Kay Olson, actor Rock Hudson’s mother, lived with us every summer on Vermillion Lake (she lived in Newport Beach, Calif., but loved the Northwoods) and treated me like her own grandson. Rock Hudson also influenced me, saying, “Your stutter won’t hold you back.”
He was right! Twice held back in grade school, I ended up graduating from the University of Minnesota with a dual major in Journalism and Theater Arts (Film) with a B-plus average. Since the age of 7, I wanted to be an actor and make films. I even told Kay and Rock, “because I won’t stutter or be bullied.” Without Rock and his mother, I probably never would have moved to Los Angeles or made movies.

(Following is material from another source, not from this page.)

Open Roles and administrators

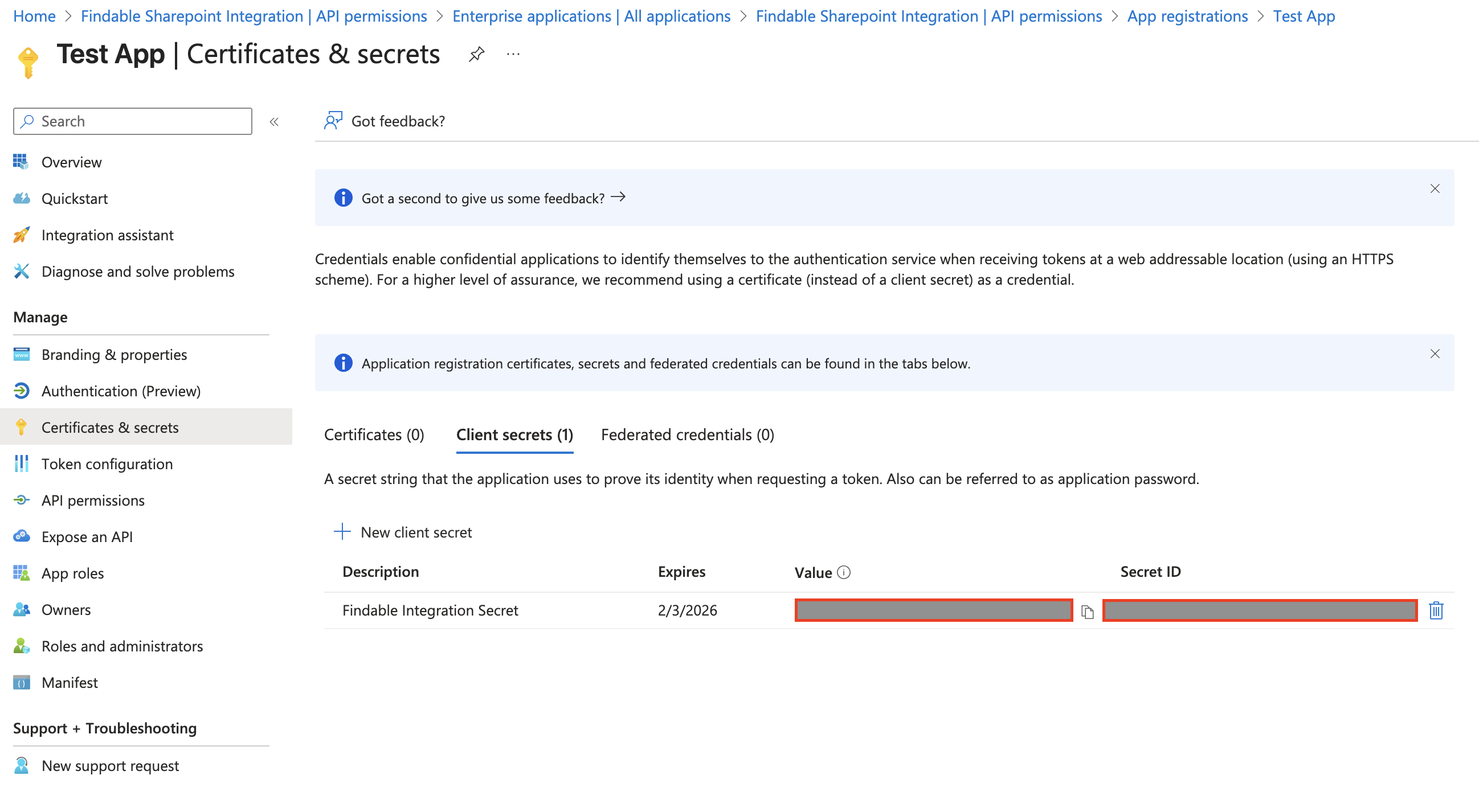point(122,646)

After moving straight to Los Angeles after college, in five years I helped produce two cult movies, Malibu High School and Microwave Massacre, and had the number one public access show in the country (with sponsors!), Craig Muckler’s Hollywood Showcase, and I stuttered on it.
Later, I got a call from the president of the National Stuttering Association telling me that I was an influence for people with speech disabilities across the country! As a child, of course, I hated my stutter, but it was my silver lining that drove me to produce, write and act in films!
In 2016, my now cult movie, starring Jackie Vernon, the late great comedian and voice of Frosty the Snowman, played for fans in Hollywood, and I was the guest. When I was young, our family vacationed at Kay Olson’s in December 1964. On December 23, Kay took us to Grauman’s Chinese Theater and saw Rock Hudson’s footprints. Rock told me that one day I would be on Hollywood Boulevard like him. On December 23, 2016, here I am on Hollywood Boulevard at the other Grauman’s Theatre.
I was very lucky in LA, as you can see. I got married in 1989 and started a family. We moved back to Minnesota because Laura and I thought it was just a better place to raise our daughters, Naomi and Emily. I started selling Aflac and Colonial Life Insurance. But luckily I ended up teaching film seminars at the University of Minnesota and met the head of Compleat Music DJs and did some video as well. With similar interests, we formed a film production group in 2007 called Persistent Productions. Well, I was back in the production game. In Minnesota, but associating with some of my old friends from the film industry.
Persistent Productions filmed the documentary in select theaters in 2018, A taboo identity. That same year, producer Steve Read hired me to help produce Precursor, one of the greatest horror films produced in Minnesota, which we shot in Chisholm and elsewhere in the region. The star was a gifted young actress, Madeleine McGraw, who now stars in the recent hit The black phone. The film had a red carpet premiere at the Chinese Theater in Los Angeles. It opened in theaters and on demand on September 2.
I was also hired as one of four producers and as an actor on an equally awesome production shot in Duluth called The hand that nourishes, for which I brought in the great actor Chris Mulkey as a key character. We’re looking forward to a big fan reaction and national reviews on this as well.
The hand that feeds is one of the first feature films made in the region as part of a rebate from the Upper Midwest Film Office. It was almost exclusively a Minnesota production, with many cast members and crew from Duluth and the Iron Range. The musical score is entirely a product of Minnesota from local artists and composers. The film won Audience Favorite at the North by North Film Festival and screened at Crypticon and the Twin Cities Film Festival.
For the past three years, I’ve helped produce and star in low-budget fare like Mind Melters 2, Angry Asian Murder Hornets, and Mark and Clark.
I will be a guest at Crypticon at the Crown Plaza Hotel in Plymouth, Minnesota September 16-18. I will be there with Tom Arnold, Chris Mulkey and William Forsyth.
I am also co-author of a book called The Narcissist’s Handbook or How to Become a Narcissist and 12 Easy Steps with Katherin Kovin Pacino, Al Pacino’s stepmother. We hope to publish it in 2023.
What’s great is that I was able to use my experience in films in Hollywood to work with the best professionals in my home country. It’s a real honor to give back to the community where I was born and raised.
Craig Muckler is originally from Virginia and currently lives in Eagan, Minnesota.